The cure for cancer and world hunger could be right at our doorstep and we don’t even know it – yet.
British scientists are getting ready to explore the Cayman Trough.
They expect to find amazing creatures and will use that information to compare the Cayman Trough with other deep volcanic trenches around the world.
One of the things they will be examining is whether deep ocean currents are responsible for transporting similar species around the world.
But probably more important to us as humans is the potential for using the research to help develop drugs for life-threatening diseases such as cancer and Alzheimer’s.
Deep reefs are the next logical place to look for new genetic resources to cure human ailments.
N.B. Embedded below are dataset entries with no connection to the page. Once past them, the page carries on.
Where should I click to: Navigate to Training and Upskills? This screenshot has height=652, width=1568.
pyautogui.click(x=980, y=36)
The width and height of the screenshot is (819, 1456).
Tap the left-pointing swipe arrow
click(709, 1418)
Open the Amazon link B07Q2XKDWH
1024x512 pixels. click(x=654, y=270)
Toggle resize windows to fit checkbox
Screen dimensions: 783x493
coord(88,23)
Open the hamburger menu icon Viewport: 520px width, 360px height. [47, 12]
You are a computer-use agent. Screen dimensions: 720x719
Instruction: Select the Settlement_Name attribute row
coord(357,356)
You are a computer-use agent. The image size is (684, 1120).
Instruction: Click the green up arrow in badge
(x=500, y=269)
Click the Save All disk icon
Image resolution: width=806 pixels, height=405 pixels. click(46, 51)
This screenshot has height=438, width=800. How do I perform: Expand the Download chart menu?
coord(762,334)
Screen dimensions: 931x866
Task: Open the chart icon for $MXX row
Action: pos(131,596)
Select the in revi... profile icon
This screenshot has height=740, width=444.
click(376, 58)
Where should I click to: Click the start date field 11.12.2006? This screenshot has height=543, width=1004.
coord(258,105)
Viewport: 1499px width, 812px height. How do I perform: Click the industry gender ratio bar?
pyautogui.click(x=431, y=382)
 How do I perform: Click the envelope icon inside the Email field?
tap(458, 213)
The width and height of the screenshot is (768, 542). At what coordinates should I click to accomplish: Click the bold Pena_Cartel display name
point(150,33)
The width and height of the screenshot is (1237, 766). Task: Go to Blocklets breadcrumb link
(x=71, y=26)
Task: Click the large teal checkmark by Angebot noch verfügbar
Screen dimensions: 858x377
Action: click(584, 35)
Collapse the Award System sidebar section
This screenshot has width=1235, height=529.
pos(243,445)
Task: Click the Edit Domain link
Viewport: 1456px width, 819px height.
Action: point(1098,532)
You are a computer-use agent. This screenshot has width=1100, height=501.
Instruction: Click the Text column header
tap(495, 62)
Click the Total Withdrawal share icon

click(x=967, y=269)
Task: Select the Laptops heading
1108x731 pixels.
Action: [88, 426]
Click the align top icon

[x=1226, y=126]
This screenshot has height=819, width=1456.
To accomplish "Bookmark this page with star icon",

Already the Central Caribbean Marine Institute has been studying Blood Bay Wall off Little Cayman, which harbours some of the most biologically diverse and intact reef systems in the Caribbean.
The CCMI research will tell us about reef conservation by comparing notes on what’s found down in the deep to research already done on shallow reefs.
CCMI’s research has shown there is a 40 per cent loss in coral cover on shallow reefs, but discovering how the loss is related to deeper reefs has so far been impossible because there hasn’t been a way until recently to go down so deep.
CCMI has been able to dive 520 feet and has made some striking discoveries.
The CCMI team has found diseases on corals on Bloody Bay Wall and an abundance of red algae, among other things.
While CCMI won’t be involved with the UK team’s research, it will use the information gathered from the Cayman Trough.
As important as deep sea research is to the ecology of the ocean and to us in terms of future medical treatments for major diseases, it is just as important to respect the deep sea environment.
We must prevent environmental and scientific tragedies without hampering discovery.
So much is known about what is in outer space.
Now it’s time to find out what lies beneath.